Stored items
= = = = = = =
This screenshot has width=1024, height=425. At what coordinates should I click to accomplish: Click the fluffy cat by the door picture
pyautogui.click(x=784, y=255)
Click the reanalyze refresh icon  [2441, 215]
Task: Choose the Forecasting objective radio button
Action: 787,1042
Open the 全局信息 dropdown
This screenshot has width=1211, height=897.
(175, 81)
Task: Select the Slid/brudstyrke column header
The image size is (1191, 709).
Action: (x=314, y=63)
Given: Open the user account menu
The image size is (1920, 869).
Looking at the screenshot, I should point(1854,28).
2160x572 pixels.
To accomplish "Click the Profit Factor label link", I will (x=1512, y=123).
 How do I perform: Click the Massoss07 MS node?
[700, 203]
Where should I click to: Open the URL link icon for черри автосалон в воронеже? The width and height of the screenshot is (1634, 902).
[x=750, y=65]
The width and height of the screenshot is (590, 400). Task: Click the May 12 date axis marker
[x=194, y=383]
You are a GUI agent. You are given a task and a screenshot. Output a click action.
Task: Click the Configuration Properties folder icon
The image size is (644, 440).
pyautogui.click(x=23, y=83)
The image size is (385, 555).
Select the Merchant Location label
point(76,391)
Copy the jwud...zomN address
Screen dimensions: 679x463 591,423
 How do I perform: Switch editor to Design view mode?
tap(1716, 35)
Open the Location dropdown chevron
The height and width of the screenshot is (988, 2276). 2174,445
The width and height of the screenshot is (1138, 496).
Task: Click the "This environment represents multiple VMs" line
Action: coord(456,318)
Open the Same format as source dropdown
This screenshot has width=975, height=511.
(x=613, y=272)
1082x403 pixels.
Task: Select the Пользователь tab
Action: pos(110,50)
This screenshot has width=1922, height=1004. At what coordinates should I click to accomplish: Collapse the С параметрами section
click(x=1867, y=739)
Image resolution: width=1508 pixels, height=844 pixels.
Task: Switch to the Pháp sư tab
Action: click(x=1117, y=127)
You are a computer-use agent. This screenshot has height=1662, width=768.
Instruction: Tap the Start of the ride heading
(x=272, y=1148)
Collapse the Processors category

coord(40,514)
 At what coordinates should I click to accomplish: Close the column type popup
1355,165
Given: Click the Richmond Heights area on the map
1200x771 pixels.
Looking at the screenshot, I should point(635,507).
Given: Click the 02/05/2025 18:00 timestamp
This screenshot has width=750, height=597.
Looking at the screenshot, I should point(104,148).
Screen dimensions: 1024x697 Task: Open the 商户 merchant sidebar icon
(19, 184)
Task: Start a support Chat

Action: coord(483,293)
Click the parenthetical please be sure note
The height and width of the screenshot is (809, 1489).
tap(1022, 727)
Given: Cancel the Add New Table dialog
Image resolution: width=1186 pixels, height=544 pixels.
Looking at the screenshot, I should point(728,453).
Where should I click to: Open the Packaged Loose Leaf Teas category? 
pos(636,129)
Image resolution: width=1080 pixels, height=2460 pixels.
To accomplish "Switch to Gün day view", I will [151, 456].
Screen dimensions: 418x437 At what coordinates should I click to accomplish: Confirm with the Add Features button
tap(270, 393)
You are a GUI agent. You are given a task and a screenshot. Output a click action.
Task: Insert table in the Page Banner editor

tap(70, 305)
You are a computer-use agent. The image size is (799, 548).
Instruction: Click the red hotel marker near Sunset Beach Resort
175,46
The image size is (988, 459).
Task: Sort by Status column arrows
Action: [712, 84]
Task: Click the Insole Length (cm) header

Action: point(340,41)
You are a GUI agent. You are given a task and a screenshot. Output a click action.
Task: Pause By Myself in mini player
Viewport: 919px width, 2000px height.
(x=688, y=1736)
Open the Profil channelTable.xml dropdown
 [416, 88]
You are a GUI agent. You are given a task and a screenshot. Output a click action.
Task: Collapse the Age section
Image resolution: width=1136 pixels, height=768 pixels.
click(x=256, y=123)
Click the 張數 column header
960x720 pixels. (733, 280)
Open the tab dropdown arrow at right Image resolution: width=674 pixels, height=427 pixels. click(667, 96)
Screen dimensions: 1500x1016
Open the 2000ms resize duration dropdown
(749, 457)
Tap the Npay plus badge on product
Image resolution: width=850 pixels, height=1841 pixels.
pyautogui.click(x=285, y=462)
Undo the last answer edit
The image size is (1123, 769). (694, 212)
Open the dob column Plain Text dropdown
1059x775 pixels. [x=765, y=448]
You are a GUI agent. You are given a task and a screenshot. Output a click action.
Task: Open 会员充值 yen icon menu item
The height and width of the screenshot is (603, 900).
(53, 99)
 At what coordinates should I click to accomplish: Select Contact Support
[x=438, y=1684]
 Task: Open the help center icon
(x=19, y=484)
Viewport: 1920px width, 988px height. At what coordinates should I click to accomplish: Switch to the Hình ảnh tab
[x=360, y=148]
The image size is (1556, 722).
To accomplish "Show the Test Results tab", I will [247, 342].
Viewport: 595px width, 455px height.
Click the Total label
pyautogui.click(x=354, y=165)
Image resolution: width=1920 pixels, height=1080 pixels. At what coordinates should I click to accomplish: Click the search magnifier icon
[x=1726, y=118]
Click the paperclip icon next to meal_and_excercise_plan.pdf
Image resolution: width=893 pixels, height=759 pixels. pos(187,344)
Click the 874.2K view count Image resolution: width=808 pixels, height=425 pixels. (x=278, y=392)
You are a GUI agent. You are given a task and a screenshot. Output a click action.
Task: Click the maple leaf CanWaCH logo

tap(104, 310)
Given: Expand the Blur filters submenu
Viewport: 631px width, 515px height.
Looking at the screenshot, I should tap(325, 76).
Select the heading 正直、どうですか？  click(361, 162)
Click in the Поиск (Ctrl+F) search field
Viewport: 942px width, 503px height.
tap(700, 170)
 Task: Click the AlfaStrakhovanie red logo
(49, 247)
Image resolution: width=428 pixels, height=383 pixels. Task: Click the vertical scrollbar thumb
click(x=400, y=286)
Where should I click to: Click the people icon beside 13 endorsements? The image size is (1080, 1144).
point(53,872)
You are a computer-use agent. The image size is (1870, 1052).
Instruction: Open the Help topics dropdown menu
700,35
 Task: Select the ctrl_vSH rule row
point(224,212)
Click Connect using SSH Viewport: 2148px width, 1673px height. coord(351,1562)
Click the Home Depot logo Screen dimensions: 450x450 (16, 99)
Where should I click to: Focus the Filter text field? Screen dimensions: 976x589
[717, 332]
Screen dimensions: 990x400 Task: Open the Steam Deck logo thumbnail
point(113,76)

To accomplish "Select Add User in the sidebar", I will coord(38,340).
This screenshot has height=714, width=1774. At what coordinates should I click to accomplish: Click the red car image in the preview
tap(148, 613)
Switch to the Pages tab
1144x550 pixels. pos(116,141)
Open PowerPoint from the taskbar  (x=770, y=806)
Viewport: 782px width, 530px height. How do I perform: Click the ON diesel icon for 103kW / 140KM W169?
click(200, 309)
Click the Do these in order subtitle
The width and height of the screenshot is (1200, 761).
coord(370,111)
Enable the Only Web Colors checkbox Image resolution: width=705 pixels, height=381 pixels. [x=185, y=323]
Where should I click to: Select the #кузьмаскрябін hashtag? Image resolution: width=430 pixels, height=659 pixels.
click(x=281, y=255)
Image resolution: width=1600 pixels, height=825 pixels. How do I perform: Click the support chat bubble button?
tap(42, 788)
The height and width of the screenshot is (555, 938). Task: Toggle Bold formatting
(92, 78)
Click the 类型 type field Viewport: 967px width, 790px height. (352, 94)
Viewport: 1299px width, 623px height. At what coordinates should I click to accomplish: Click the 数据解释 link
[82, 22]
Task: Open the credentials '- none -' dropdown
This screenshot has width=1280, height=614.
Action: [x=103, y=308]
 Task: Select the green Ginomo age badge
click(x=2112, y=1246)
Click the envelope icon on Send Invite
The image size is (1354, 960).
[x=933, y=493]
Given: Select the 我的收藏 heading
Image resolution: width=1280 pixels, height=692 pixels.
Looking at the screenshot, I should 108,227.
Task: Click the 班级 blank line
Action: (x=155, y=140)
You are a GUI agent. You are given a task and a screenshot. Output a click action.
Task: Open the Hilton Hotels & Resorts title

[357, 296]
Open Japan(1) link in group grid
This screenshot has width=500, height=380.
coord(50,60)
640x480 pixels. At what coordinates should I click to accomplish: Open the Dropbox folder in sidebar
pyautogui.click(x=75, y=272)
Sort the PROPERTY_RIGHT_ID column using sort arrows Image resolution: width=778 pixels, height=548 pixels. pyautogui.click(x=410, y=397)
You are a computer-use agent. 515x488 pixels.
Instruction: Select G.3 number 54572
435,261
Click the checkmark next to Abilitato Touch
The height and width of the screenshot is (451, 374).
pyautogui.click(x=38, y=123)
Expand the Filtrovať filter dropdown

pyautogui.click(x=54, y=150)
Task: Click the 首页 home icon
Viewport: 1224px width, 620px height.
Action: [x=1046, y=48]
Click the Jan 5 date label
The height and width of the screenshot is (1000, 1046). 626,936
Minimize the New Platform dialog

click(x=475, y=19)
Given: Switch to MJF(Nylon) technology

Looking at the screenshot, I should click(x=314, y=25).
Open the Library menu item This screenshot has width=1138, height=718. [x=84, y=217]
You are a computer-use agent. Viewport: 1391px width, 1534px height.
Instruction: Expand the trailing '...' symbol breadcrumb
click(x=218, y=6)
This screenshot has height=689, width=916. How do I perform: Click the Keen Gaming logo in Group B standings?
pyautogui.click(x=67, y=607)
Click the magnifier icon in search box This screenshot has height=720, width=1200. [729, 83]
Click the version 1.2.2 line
= = = = = = =
## [Aim of the task]
Could you write out, exactly as they stand, only the lines above that begin at the line with "Viewport: 919px width, 2000px height." and stop after the line with "Given: Expand the Blur filters submenu"?

## [Exercise answer]
Viewport: 919px width, 2000px height.
(x=688, y=1736)
Open the Profil channelTable.xml dropdown
 [416, 88]
You are a GUI agent. You are given a task and a screenshot. Output a click action.
Task: Collapse the Age section
Image resolution: width=1136 pixels, height=768 pixels.
click(x=256, y=123)
Click the 張數 column header
960x720 pixels. (733, 280)
Open the tab dropdown arrow at right Image resolution: width=674 pixels, height=427 pixels. click(667, 96)
Screen dimensions: 1500x1016
Open the 2000ms resize duration dropdown
(749, 457)
Tap the Npay plus badge on product
Image resolution: width=850 pixels, height=1841 pixels.
pyautogui.click(x=285, y=462)
Undo the last answer edit
The image size is (1123, 769). (694, 212)
Open the dob column Plain Text dropdown
1059x775 pixels. [x=765, y=448]
You are a GUI agent. You are given a task and a screenshot. Output a click action.
Task: Open 会员充值 yen icon menu item
The height and width of the screenshot is (603, 900).
(53, 99)
 At what coordinates should I click to accomplish: Select Contact Support
[x=438, y=1684]
 Task: Open the help center icon
(x=19, y=484)
Viewport: 1920px width, 988px height. At what coordinates should I click to accomplish: Switch to the Hình ảnh tab
[x=360, y=148]
The image size is (1556, 722).
To accomplish "Show the Test Results tab", I will [247, 342].
Viewport: 595px width, 455px height.
Click the Total label
pyautogui.click(x=354, y=165)
Image resolution: width=1920 pixels, height=1080 pixels. At what coordinates should I click to accomplish: Click the search magnifier icon
[x=1726, y=118]
Click the paperclip icon next to meal_and_excercise_plan.pdf
Image resolution: width=893 pixels, height=759 pixels. pos(187,344)
Click the 874.2K view count Image resolution: width=808 pixels, height=425 pixels. (x=278, y=392)
You are a GUI agent. You are given a task and a screenshot. Output a click action.
Task: Click the maple leaf CanWaCH logo

tap(104, 310)
Given: Expand the Blur filters submenu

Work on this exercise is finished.